The wing is made of lightweight polyester or nylon fabric and consists of a series of parallel cells that are open at the front of the chord (leading edge) to let in air and closed at the back. Some older gliders have vertical surfaces extending downward from each end of the dome, called stabilizers.

Many high-strength, small-diameter lines support the wing, usually made of Spectra or Kevlar. Internal V-shaped stiffening ribs distribute the load and reduce the number of attachment points for the lines.

Lines attached to the leading edge of the canopy are designated A, and lines attached further back along the canopy chord are designated B, C, and D, respectively. Lines attached to the trailing edge are brake lines, and lines attached to the stabilizers are stabilizer lines (often called stabilizer lines).

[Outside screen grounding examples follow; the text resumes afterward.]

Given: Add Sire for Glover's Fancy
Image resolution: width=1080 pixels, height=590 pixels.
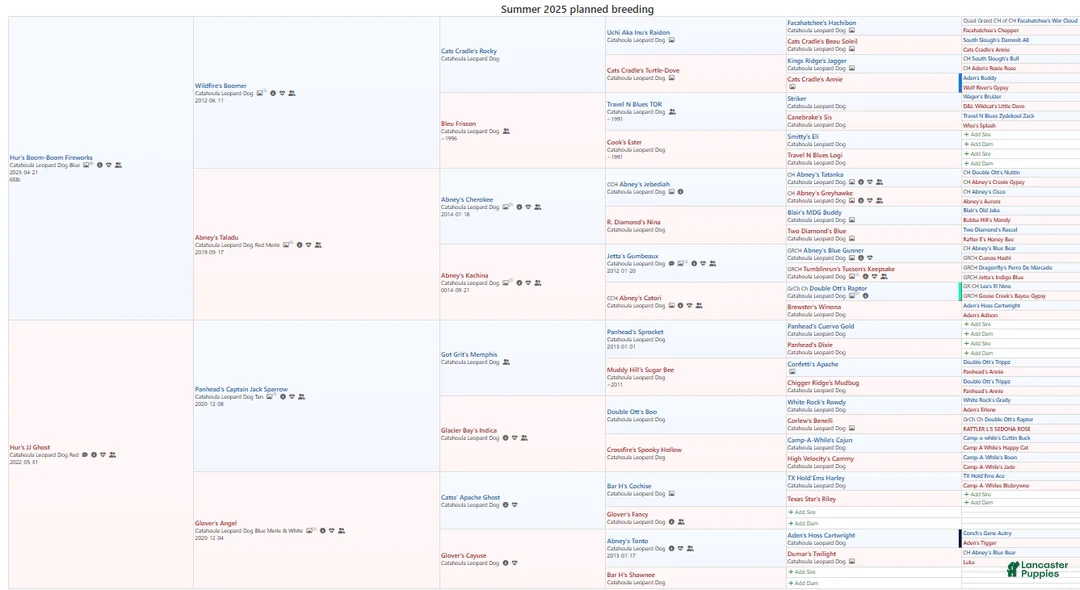Looking at the screenshot, I should click(803, 512).
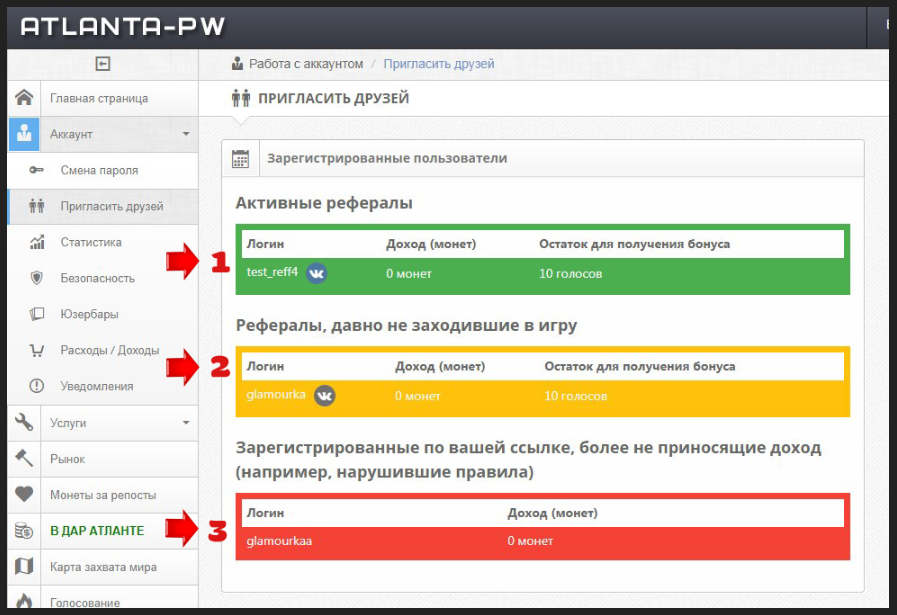Click the VK icon next to test_reff4

[316, 273]
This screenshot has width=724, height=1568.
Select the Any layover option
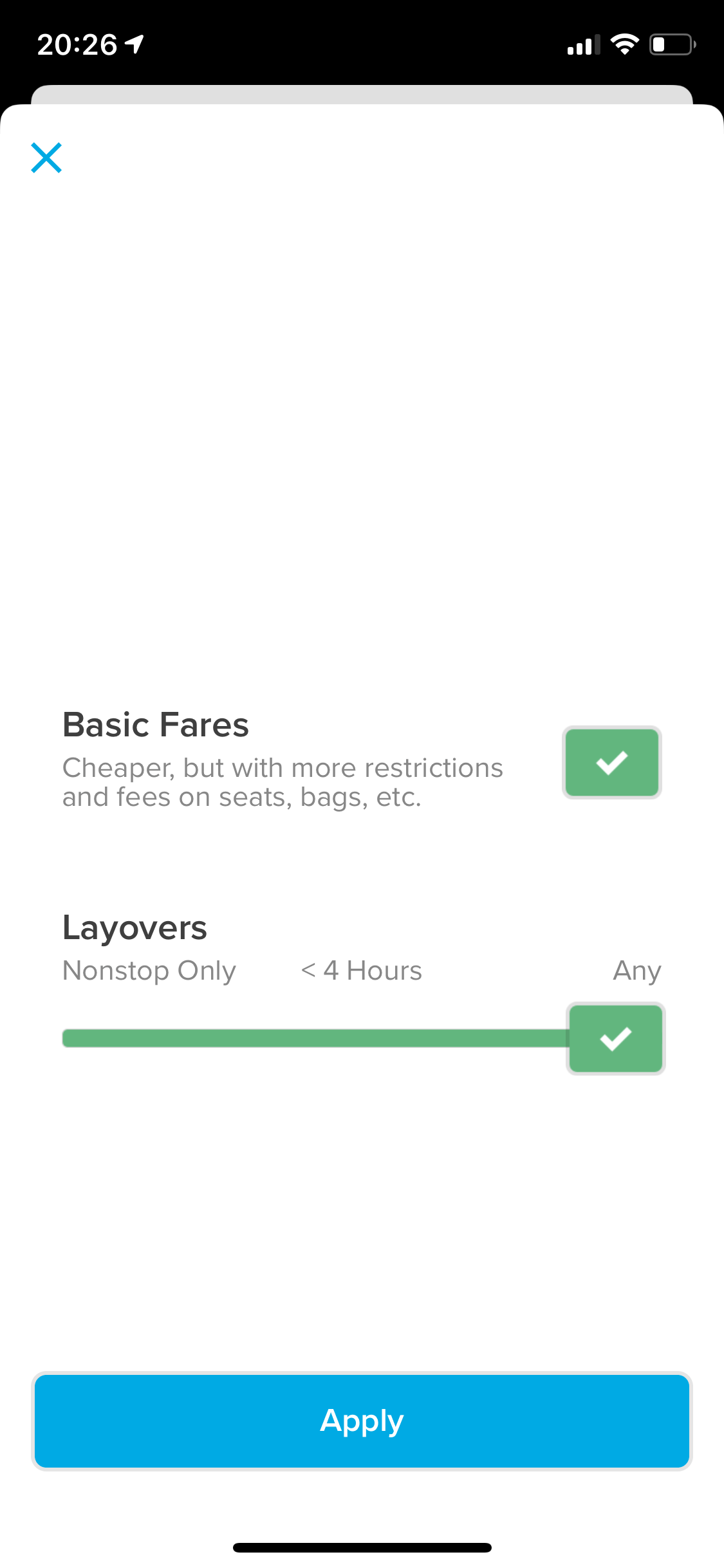tap(636, 971)
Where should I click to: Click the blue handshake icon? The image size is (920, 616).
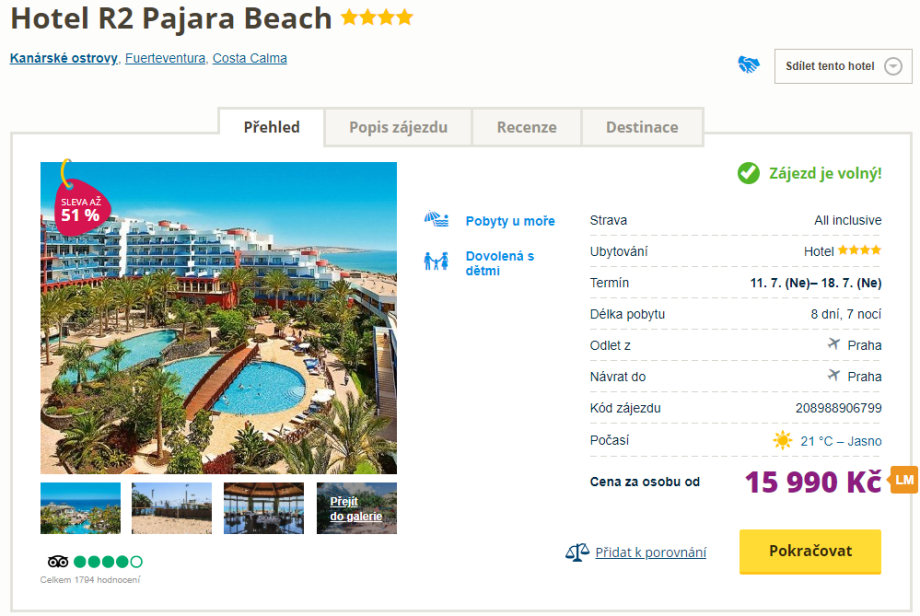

Lines cascade downward from the tree canopy and become less as the top two or three lines connect with each intermediate line. The intermediate lines may, in turn, cascade down to fewer lower lines. These lower lines are connected at their lower ends to the risers, which are connected to the pilot's harness. The exact order in which the lines are attached to the risers depends on the canopy. Generally, the most advanced lines are attached to the most advanced riders. For this reason, risers are usually referred to as 'A,' 'B,' 'C,' and 'D.' Some early models may not have a set of 'D' risers.

The exact sewing method is important for both the accuracy of the final length and the strength of the stitches. You should never attempt to repair the leash yourself and especially should not tie knots in the leash, allow the leash to twist, or step on the threads.

The leashes are attached to the risers with quick couplers, usually triangular. Each quick coupler has a screw cap for locking. The quick-release connection is much weaker when the screw lock is open, and the glider should never be used with the lock loose.

The glider's struts are attached to the harness by hooking carabiners into the loops of the short, wide straps on each side of the harness. The carabiner openings must face inward, and the carabiners must be locked after attachment.